BRIEF DESCRIPTION OF THE DRAWINGS
[0016] FIG. 1 shows an axial cross section through the
clutch-release device of a pulled friction clutch according to the
prior art;
[0017] FIG. 2 shows a clutch-release device according to FIG. 1
comprising axial stop which are formed as integral parts of the
bearing rings to form a fail-safe system;
[0018] FIG. 3 shows a clutch-release device according to FIG. 1, in
which separate elements are used to form the fail-safe system;
and
[0019] FIG. 4 shows a clutch-release device according to FIG. 1,
where, to form a fail-safe system, a section of the inner ring of
the bearing cooperates with a retaining clamp.
DETAILED DESCRIPTION OF THE PRESENTLY PREFERRED EMBODIMENTS
[0020] FIG. 1 shows a clutch-release device 10 of the pulled type
for actuating a motor vehicle friction clutch (not shown in the
drawing). The device includes a sliding sleeve 12, which is made up
of two parts, namely, an inner part 12a and an outer part 12b. The
sleeve is able to shift its position axially on a guide tube. The
sleeve has a radial flange 14, to which is attached a
clutch-release bearing 16, designed as an angular-contact ball
bearing. The ball bearing 16 has a first, radially outer bearing
ring 18, which is stationary with respect to the sliding sleeve 12,
and a rotating second, radially inner bearing ring 20 with an axial
extension 22 which extends beyond the bearing 16. The inner ring is
in working connection by means of a load ring 24 and a release ring
26 with the ends of the tongues of a diaphragm spring 27 (only
partially shown in the figure), which represents the release
element of the friction clutch to be actuated. To guarantee that
the release ring 26 rests without play against the load ring 24, a
wave washer 23 is provided, which is inserted into a groove 25
formed in the inner bearing ring 20 and is supported axially by way
of a lock washer 21 against the inner bearing ring 20.
[0021] The bearing rings 18, 20 have races 34, 36, which face each
other, to hold a plurality of balls 40, which are guided in, and
kept a certain distance apart from each other by, a ball cage 38.

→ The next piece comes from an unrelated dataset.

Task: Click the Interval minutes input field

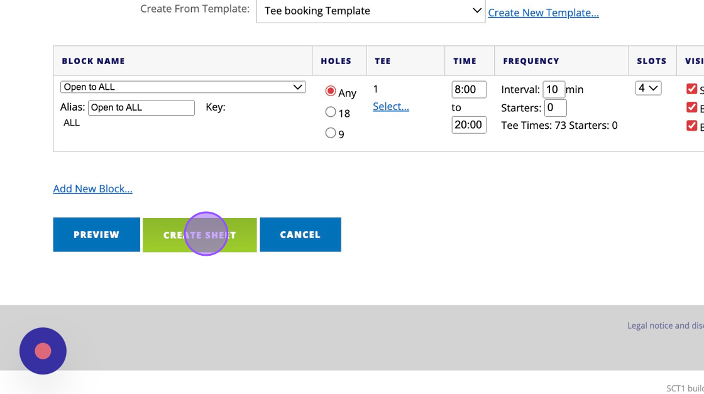Action: (553, 89)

To prevent the intrusion of dirt and also to prevent the lubricant
present in the interior of the bearing from escaping, two contact
seals 42, 44 are provided at the ends between the bearing rings 18,
20.
[0022] The radial flange 14 carries a retaining plate 46, the edge
of which is roll-bonded onto the flange. The plate grips the
radially outer, stationary bearing ring 18 and the seals 42, 44 and
thus holds the roller bearing 16 in place axially on the sliding
sleeve 12.
[0023] FIG. 2 shows a clutch-release device 10a, the design of
which is basically the same as that of the clutch-release device 10
explained above. It can be seen, however, that the bearing rings
18, 20 are modified on the axial side of the clutch-release bearing
16 facing the sliding sleeve 12. The outer bearing ring 18 mounted
nonrotatably on the radial flange 14 is provided with a radially
inward-oriented, ring-shaped web 18a, and the inner bearing ring 20
in working connection with the clutch-release element is provided
with a radially outward-oriented, ring-shaped web 20a. The two webs
are a certain axial distance apart, but they radially overlap each
other at least partially. The two ring-shaped webs 20a, 18a act as
the first and second axial stops 20a, 18a, which form together an
engagement formation 48, that is, the fail-safe system of the
clutch-release device 10a.
[0024] In general, the rotating bearing ring 20 in working
connection with the clutch-release element 27 has the first axial
stop 20a, whereas the second axial stop 18a is held in a fixed
position with respect to the sliding sleeve 12. The axial stops
18a, 20a in this exemplary embodiment, namely, the ring-shaped webs
18a, 20a, are axially offset from each other in such a way that the
second axial stop 18a, viewed from the position of the first axial
stop 20a, is located axially downstream from the first axial stop
20a with respect to the direction of the force, indicated in FIG. 2
by the arrow 50, which acts on the bearing ring 20 connected to the
clutch-release element 27 when the pulled friction clutch is
released.
[0025] The first and the second axial stops 20a, 18a are therefore
not in working connection with each other during normal operation.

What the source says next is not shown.